初級者でも取り組みやすいシンプルなメロディを使って、さまざまなテクニックを身につけられるようになっています。

 

そのため、ただ吹くだけでは単調になりがちなので、楽譜を読み解いて魅力的に演奏する方法を見つけていきましょう!


今回使用する楽譜

 

解説で使用しているのは、国際楽譜ライブラリープロジェクト(IMSLP)で公開されているパブリックドメインの楽譜です。

 

ケーラーのこの練習曲は、多くの出版社から販売されています。

 

私が学生だった頃は、Carl Fischer社かドレミ楽譜出版社が主流だったように思うのですが、ムラマツフルートのサイトにはCarl Fischer社の楽譜は間違いが多くあるという注意書きが…。

 

どれを選べばいいか迷われるかもしれませんが、もしレッスンに通っているのであれば、先生と同じ出版社のほうが差異がなくてやりやすいかと思います。

 

今回使用している楽譜にもミスがあるかもしれませんが、ご容赦くださいませ…

いざ解説!

 

それではようやく楽譜を読んでいきましょう…!まずはざっくりと全体を見て曲の流れを把握します。

 

調号・拍子を確認、テンポは「Allegro Moderato」なのでそこそこ速いようですね。

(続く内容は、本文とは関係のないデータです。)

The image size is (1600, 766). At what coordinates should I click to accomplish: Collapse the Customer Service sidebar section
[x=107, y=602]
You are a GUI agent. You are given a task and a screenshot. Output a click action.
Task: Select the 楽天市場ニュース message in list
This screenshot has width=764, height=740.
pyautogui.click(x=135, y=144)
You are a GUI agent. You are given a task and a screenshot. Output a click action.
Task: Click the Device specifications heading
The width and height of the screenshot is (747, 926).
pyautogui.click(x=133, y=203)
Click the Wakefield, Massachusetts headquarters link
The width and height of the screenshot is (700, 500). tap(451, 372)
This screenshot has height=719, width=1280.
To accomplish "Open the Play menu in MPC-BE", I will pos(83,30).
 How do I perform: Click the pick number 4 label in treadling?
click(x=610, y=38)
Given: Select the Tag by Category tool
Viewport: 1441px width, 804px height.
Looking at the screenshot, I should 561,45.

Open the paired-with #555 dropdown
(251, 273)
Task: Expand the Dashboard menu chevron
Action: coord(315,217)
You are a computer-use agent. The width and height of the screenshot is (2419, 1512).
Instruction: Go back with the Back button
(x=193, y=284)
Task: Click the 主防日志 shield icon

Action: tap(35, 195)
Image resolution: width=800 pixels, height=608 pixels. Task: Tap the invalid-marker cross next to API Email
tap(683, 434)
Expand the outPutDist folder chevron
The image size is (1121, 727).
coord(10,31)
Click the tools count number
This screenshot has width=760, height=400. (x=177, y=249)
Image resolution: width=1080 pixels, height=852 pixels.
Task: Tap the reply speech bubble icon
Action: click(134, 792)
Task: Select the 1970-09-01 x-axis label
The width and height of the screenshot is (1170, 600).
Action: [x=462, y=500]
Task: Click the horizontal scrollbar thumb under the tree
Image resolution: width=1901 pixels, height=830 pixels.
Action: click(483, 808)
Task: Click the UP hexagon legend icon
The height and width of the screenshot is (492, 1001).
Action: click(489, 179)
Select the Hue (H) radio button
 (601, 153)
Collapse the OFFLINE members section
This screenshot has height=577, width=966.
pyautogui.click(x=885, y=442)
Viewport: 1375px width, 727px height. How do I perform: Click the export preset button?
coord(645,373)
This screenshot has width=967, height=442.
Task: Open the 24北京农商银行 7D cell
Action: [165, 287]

でも「dolce=甘くやわらかに」なので、元気の良さよりは可愛らしさがほしいように感じます。

 

 

 

アーティキュレーションは、8分音符3つにスラーがかかって最後の1つにスタッカートがつく形が基本です。

 

タンギングをする音はスラーの中にある音よりも目立つので、4つ続く8分音符の1つ目と4つ目がより聴かせたい音だということが分かります。

 

そして、後半になるとアーティキュレーションのパターンが変わります。

 

8分音符2つずつにかかるスラーと、小節あたまの8分音符がスタッカートでその後は全てスラーという形が繰り返されていきます。

 

2つずつのスラーは畳みかける効果があるので、フィニッシュに向けて緊張感や高揚感を高めるのに最適です。

 

ただし、赤い矢印のところのように同じ音でスラーをかけ直すパターンはつながっているように聞こえやすいので、はっきりとしたタンギングで吹くように心がけましょう。

 

 

 

そして、ここは2小節のメロディが繰り返されます。

 

特に強弱記号はありませんが、ただ同じメロディを2回吹くだけでは面白くないので何か変化を持たせたいところ。

 

定番は、1回目よりも2回目を大きくor小さく吹く方法です。

 

メロディが繰り返された後にたどり着くのが高音のEなので、そこに向けて徐々に大きくしていくのもいいですし、あえてその前を小さく吹くことでコントラストを効かせたいのであれば、2回目を小さく吹くのもいいですよね。

 

このように演奏者の判断に任せられる部分で何を選択して表現するかによって、その演奏の個性が際立つと考えています。

 

 

 

そして、最後のフェルマータの後は曲の終わりに向かってスパートをかけていきます。

 

音の動きが活発で華やかに終わりたい感じを受けるので、フェルマータの後は音量を抑えておいて、徐々に音量を上げていくと上手く盛り上がるはずです。

 

出鼻をくじくのは避けたいので、フェルマータの前でたっぷりブレスを取ったほうが曲の流れとしてはいいかと思います。

 

バツ印のところで吸いたくなるのですが、どうも「よっこいしょ」感が出やすいんですよね…。

 

どうしても息が続かないという方は、(V)のところで素早く足りない分の息を吸ってみてください。

 

まとめ

 

書いてある強弱記号はクレッシェンド、フォルテ、ディミヌエンドが1つずつという第1番でしたが、メロディの動きやスラーのかかり方を見ていくと、どこを目立たせるべきかが分かってきます。

 

前半ももちろん大切ですが、2回目の「a tempo」以降の後半部分をいかに華やかに演奏するかがポイントになるので、ぜひ研究してみてください!